* Exercise prompt *
Copy the rows below word for word, leaving the pictures out.
┄┄┄┄┄┄┄┄┄┄
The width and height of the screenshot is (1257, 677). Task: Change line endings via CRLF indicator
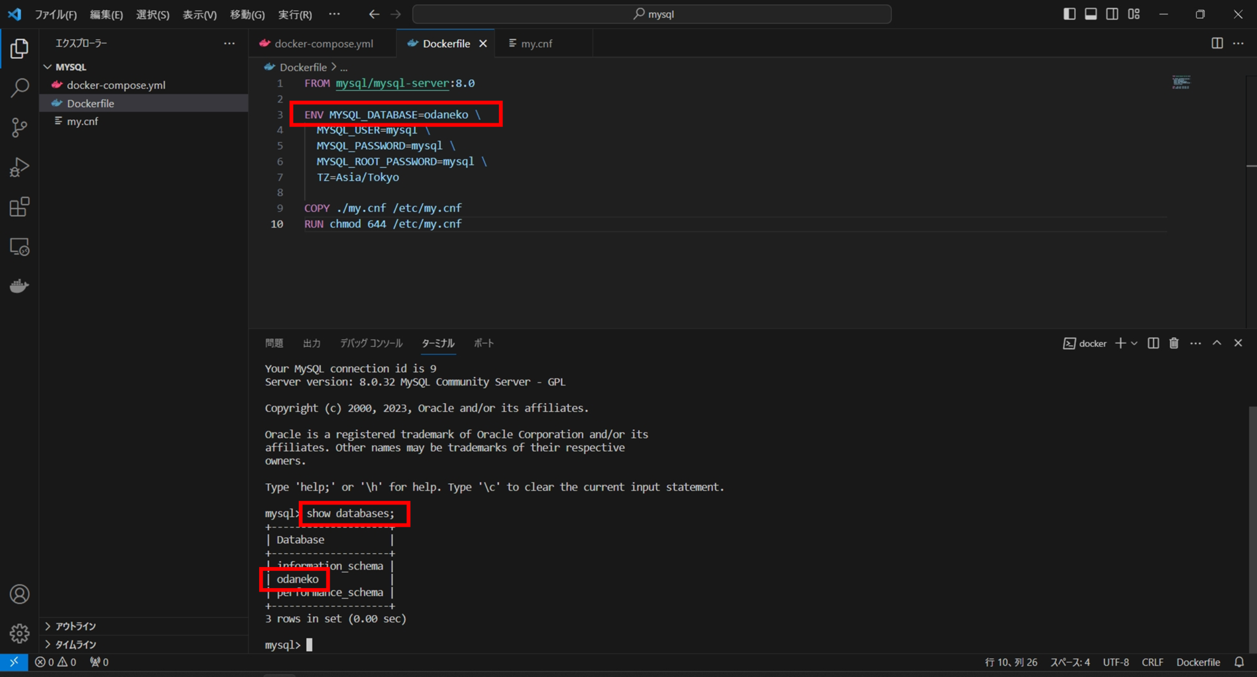(1152, 662)
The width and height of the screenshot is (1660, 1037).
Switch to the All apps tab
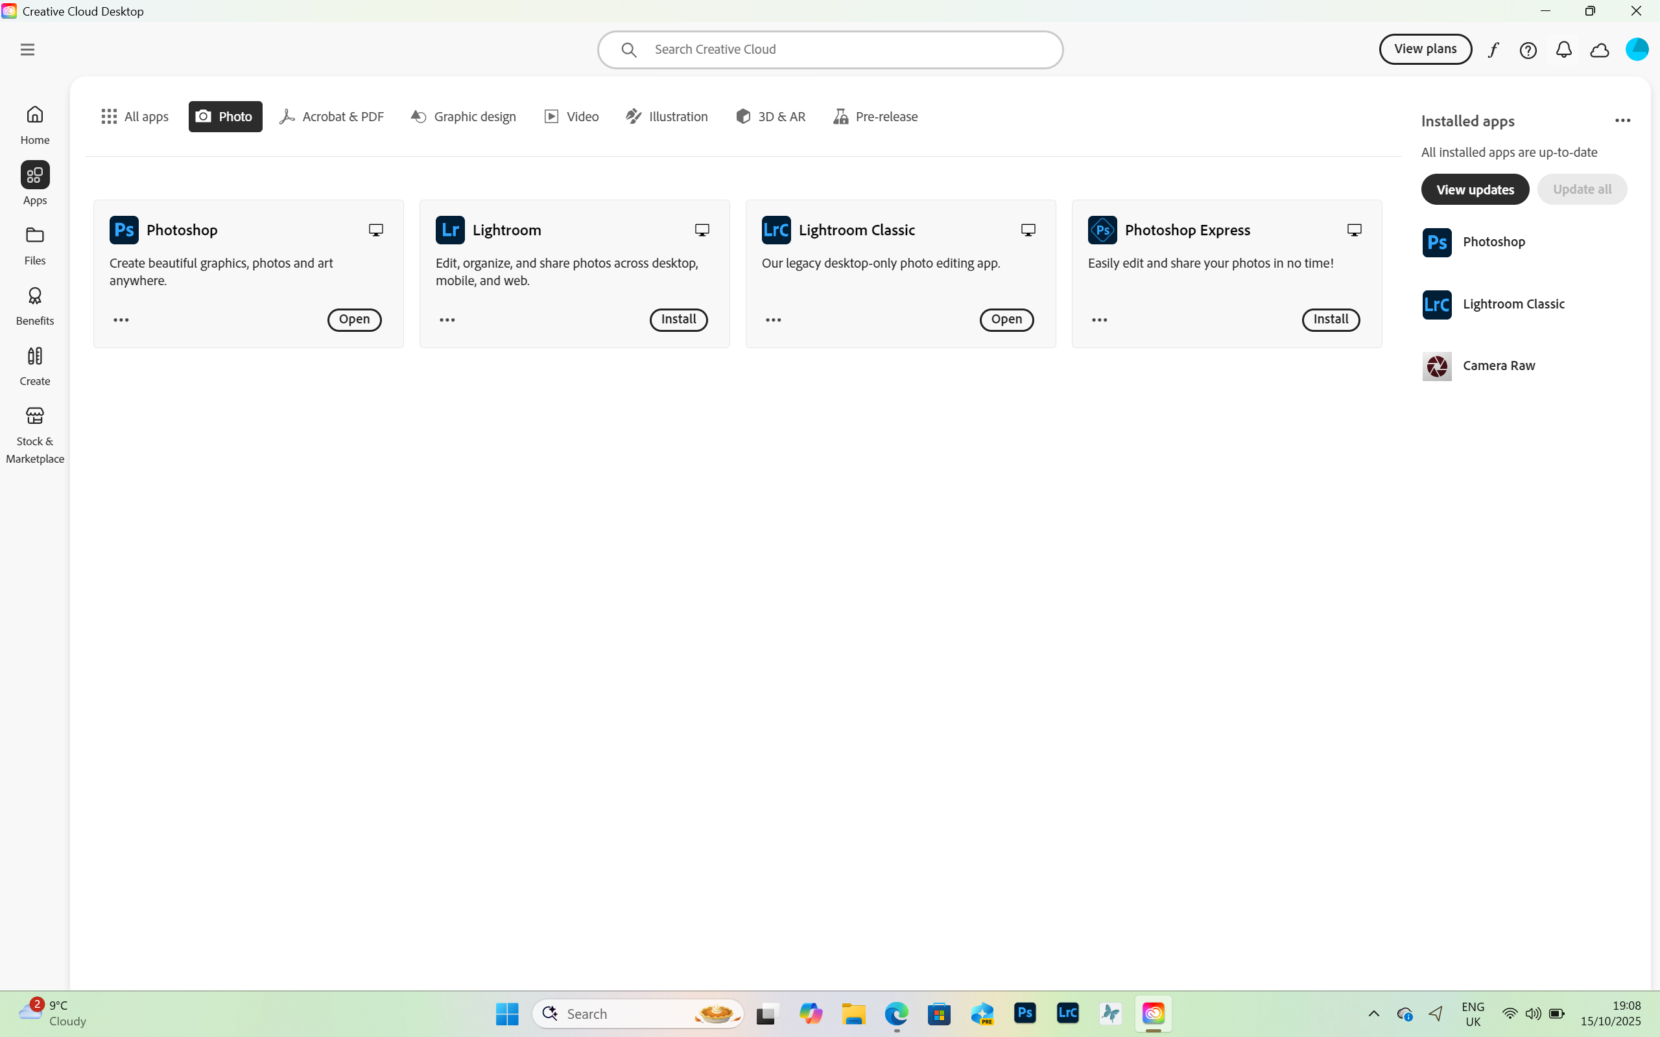tap(135, 117)
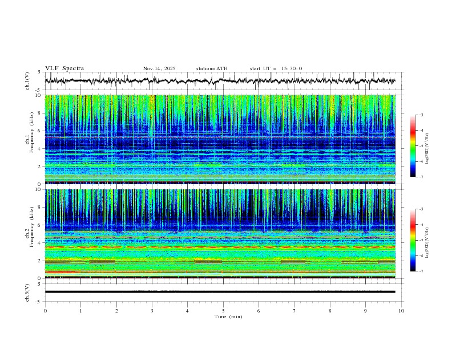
┄┄┄┄┄┄┄┄┄┄
* Solution to the exercise *
The width and height of the screenshot is (1257, 677). Task: Change line endings via CRLF indicator
(1152, 662)
The width and height of the screenshot is (1660, 1037).
Switch to the All apps tab
tap(135, 117)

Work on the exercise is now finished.